» **Exercise prompt**
Write out all the data again, exactly.

» **Extracted material**

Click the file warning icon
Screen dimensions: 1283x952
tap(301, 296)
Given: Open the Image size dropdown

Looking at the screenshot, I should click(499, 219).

» **Response to the task**
Click the file warning icon
Screen dimensions: 1283x952
tap(301, 296)
Given: Open the Image size dropdown

Looking at the screenshot, I should click(499, 219).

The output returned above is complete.